Ultimate phase estimation in a squeezed-state interferometer using photon counters with a finite number resolution

TL;DR

This paper demonstrates that using a collection of N-photon detection events with finite resolution in a squeezed-state interferometer can achieve phase estimation precision beyond the shot-noise limit, even with practical detector limitations.

Contribution

It introduces an analytical formula for optimal Fisher information scaling using finite-resolution photon counters in phase estimation.

Findings

Achieves ultimate phase estimation precision beyond shot-noise limit.

Derives an analytical expression for Fisher information scaling.

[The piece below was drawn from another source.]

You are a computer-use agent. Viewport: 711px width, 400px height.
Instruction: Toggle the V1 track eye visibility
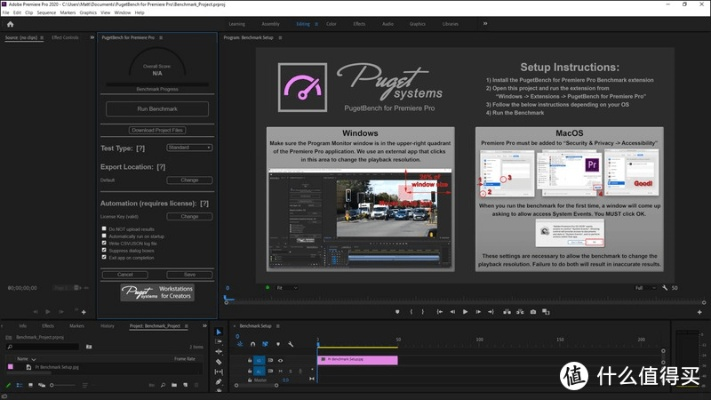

Shows finite-resolution detectors can still reach optimal precision.

Abstract

Photon counting measurement has been regarded as the optimal measurement scheme for phase estimation in the squeezed-state interferometry, since the classical Fisher information equals to the quantum Fisher information and scales as $\bar{n}^2$ for given input number of photons $\bar{n}$. However, it requires photon-number-resolving detectors with a large enough resolution threshold. Here we show that a collection of $N$-photon detection events for $N$ up to the resolution threshold $\sim \bar{n}$ can result in the ultimate estimation precision beyond the shot-noise limit. An analytical formula has been derived to obtain the best scaling of the Fisher information.